# [Your objective]
Continue the interview on online meetings below, picking up after its final line.

# [Extract to read]
────────────────────

A pioneer in creative problem-solving, collaborative leadership, and group facilitation, CEO of Interaction Associates, Barry Rosen, has dedicated three decades of his career to helping companies find their secret-sauce to make meetings actually matter.
In this conversation, we talked with Barry about the importance of collaboration, the shifting nature of the connection, and how companies can create better outcomes in the year ahead. Specifically – THIS year ahead.
M.R. Rangaswami: What do you see as the biggest problem with today’s standard meeting methodologies?
Barry Rosen: In many cases, the answer is twofold: meetings occur too often, and they accomplish too little. Our 2020 State of Online Meetings Report found that 42% of survey respondents felt their meetings were seldom or never effective. Similarly, when working with clients, we often hear about teams with calendars packed with meetings and too little time to actually do the work discussed during those times.
This is a significant problem. No company can afford to have nearly half of its meeting efforts fall flat. At the same time, organizations must communicate and collaborate.
This is especially true during the pandemic as many teams try to overcome physical separation with increasingly onerous online meetings. Zoom fatigue is real, and it’s undermining well-intentioned but often misguided efforts to build connection and drive outcomes.
We shouldn’t blame employees who lack enthusiasm for a time-consuming practice that routinely fails to deliver on its promise. Instead, we need to update our approach to online meetings to make them more effective.
M.R.: Are there any understated realizations that this pandemic has taught us about online meetings?

────────────────────

# [Entries provided]
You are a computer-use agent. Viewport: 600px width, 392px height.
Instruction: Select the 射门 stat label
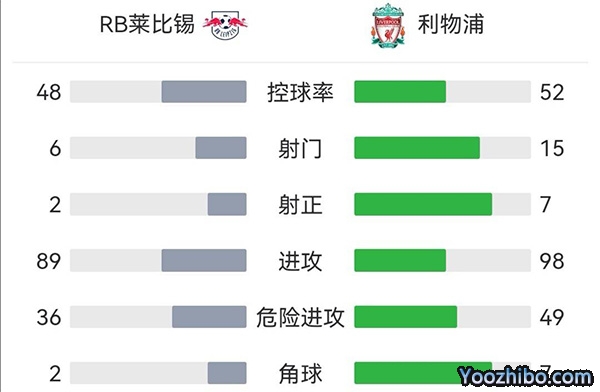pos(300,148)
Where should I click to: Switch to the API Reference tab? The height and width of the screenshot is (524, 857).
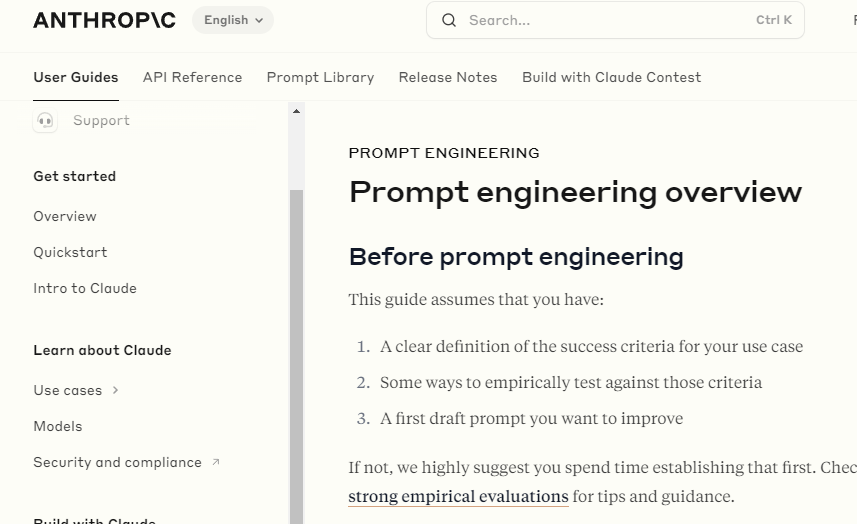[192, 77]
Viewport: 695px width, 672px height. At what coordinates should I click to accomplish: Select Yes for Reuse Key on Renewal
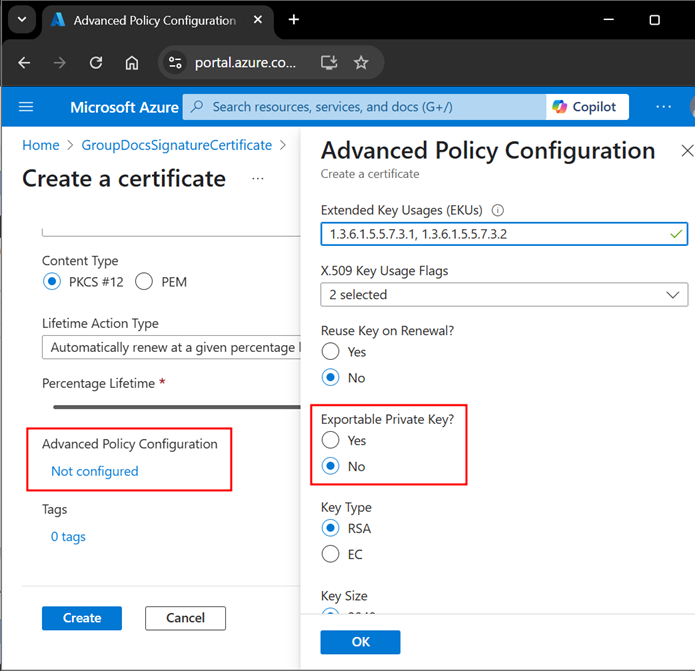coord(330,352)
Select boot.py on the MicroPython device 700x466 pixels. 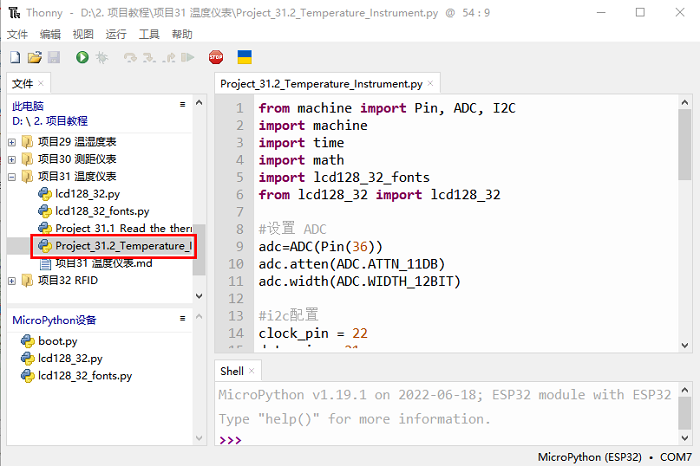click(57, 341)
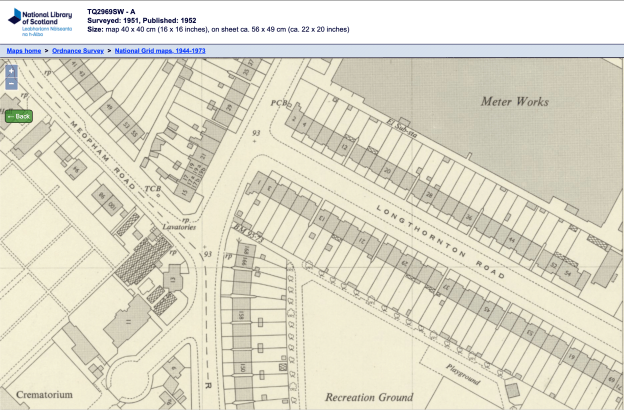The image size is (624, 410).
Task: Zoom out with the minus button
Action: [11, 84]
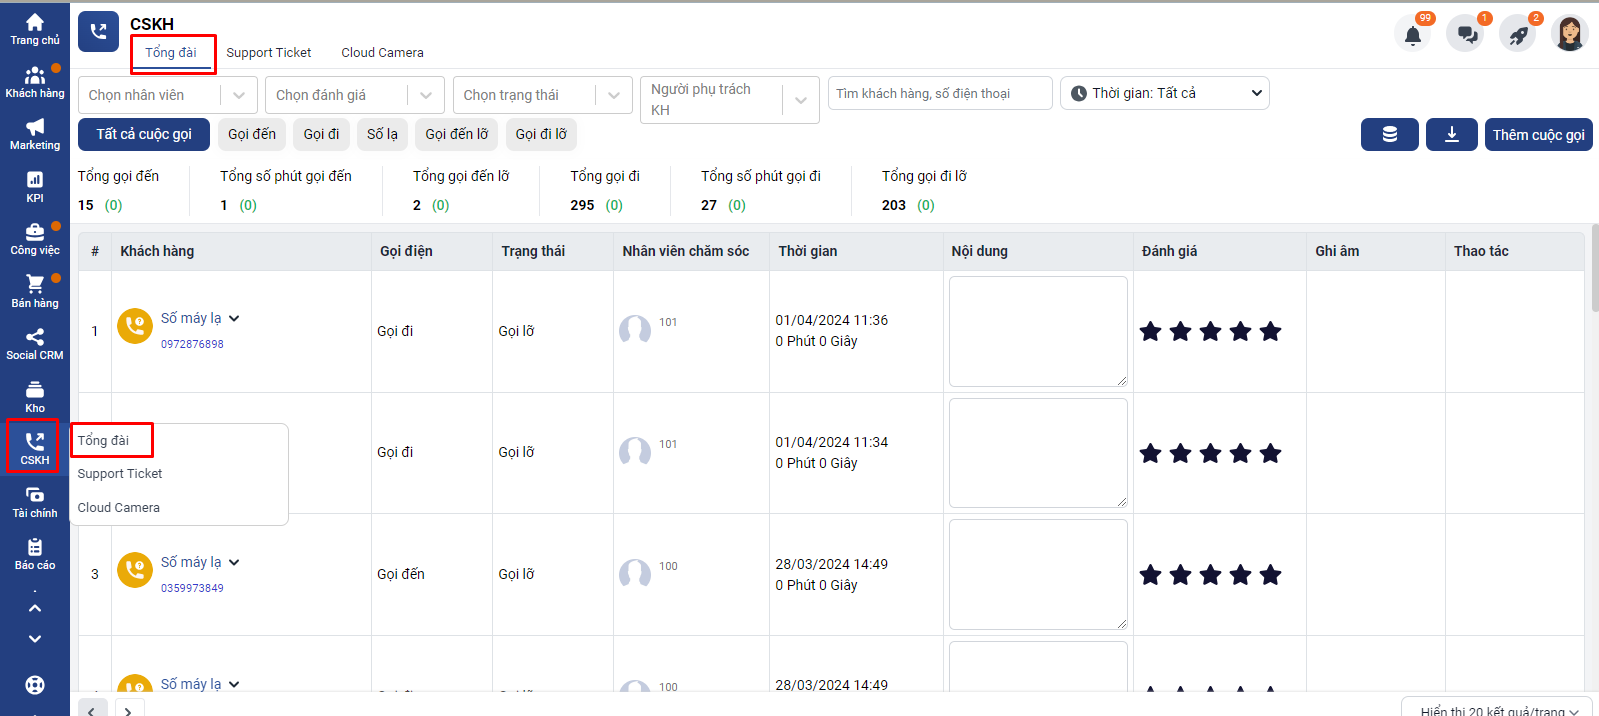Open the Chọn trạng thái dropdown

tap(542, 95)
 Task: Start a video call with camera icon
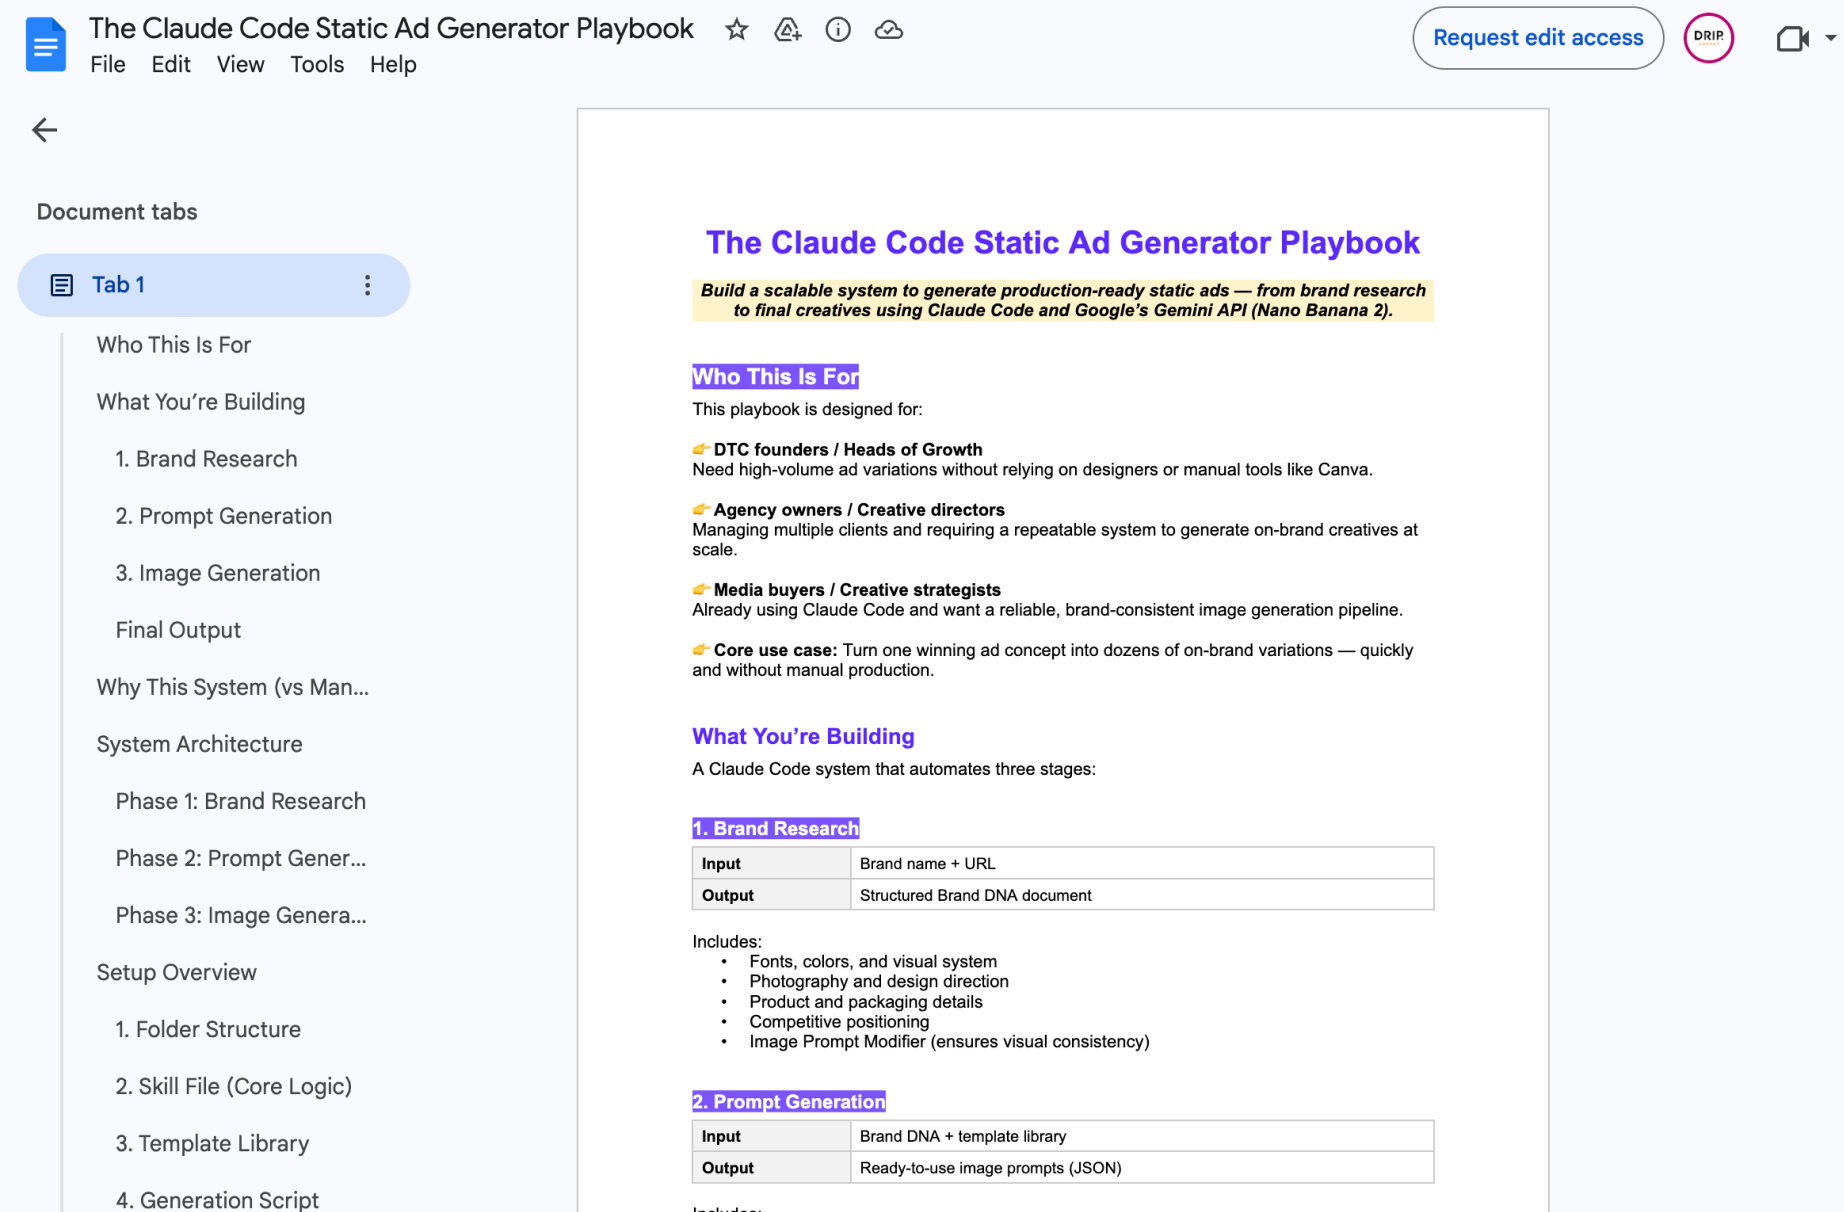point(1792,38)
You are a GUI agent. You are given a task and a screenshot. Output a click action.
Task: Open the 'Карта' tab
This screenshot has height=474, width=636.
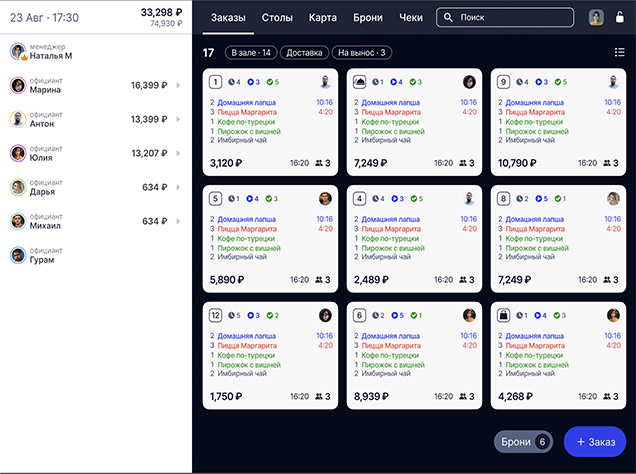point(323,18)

────────────────────

# [Output for this task]
Barry: Everyone from c-suite leaders to software developers is increasingly reliant on virtual communication and collaboration to create, maintain, and deploy new products and services. In this environment, fostering teamwork and collaboration among disparate, distributed teams is uniquely challenging and incredibly important.
We have every reason to believe that a hybrid workforce is the de-facto new normal. It’s estimated that nearly a quarter of the workforce will work remote by 2025. What’s more, the recent pandemic taught many leaders that they need the capacity to maintain operational continuity regardless of circumstances.
While there are several texts, chat, and videoconferencing platforms that support these priorities, the available platforms are communication tools, not solutions. Simply put, a Zoom account and an internet connection are just the starting point for effective communications. It’s the policies, procedures, and norms that will make meetings meaningful and successful.
M.R.: How can companies revitalize communication and collaboration across their teams?
Barry: Effective meetings will have a purpose and a process. Our study shows that meetings with a clear agenda usually or always met their goals 93% of the time. While correlation and causation are not necessarily inextricably linked, this data point helps identify the meeting elements needed to achieve success.
In addition to creating a meeting agenda, it’s important that it includes a Purpose Statement and Desired Outcomes. The Purpose should answer the question “Why Meet?” Desired Outcomes are brief statements that answer the question, “what will we leave this meeting with?”
To get the most out of the agenda, be sure to send it in advance and review it at the start of a meeting, highlighting the Purpose and Desired Outcomes. Our study found that 95% of intended goals were always or usually met when leaders started meetings with Purpose and Desired Outcomes.
Perhaps most importantly, avoid the “meeting just to meet” meetings. These tend to be standing meetings and routine check-ins without a clear objective. This time together is valuable when it achieves something meaningful. But, it will yield unsuccessful results if it’s not planned out in advance.
Meeting leaders should check in with attendees beforehand on topics they want to cover and desired outcomes they’d like to achieve. The meeting leader can then refine a standing agenda based on those meaningful topics and desired outcomes — and determine the amount of time needed to cover them. If there are no relevant topics to cover, don’t meet.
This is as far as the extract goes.